Stated task: Transcribe every row below without changing a single character.

Element lookup records:

++++++++++++++++++++

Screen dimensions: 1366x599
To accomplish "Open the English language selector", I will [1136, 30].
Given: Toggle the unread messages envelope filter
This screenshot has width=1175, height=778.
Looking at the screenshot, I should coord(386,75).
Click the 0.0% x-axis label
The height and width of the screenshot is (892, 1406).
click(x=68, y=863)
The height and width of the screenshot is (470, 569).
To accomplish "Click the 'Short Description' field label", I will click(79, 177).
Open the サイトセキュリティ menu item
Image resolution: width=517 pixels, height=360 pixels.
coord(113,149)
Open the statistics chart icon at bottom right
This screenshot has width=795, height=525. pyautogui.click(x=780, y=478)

++++++++++++++++++++

Task response:
Screen dimensions: 1366x599
To accomplish "Open the English language selector", I will [1136, 30].
Given: Toggle the unread messages envelope filter
This screenshot has width=1175, height=778.
Looking at the screenshot, I should coord(386,75).
Click the 0.0% x-axis label
The height and width of the screenshot is (892, 1406).
click(x=68, y=863)
The height and width of the screenshot is (470, 569).
To accomplish "Click the 'Short Description' field label", I will click(79, 177).
Open the サイトセキュリティ menu item
Image resolution: width=517 pixels, height=360 pixels.
coord(113,149)
Open the statistics chart icon at bottom right
This screenshot has width=795, height=525. pyautogui.click(x=780, y=478)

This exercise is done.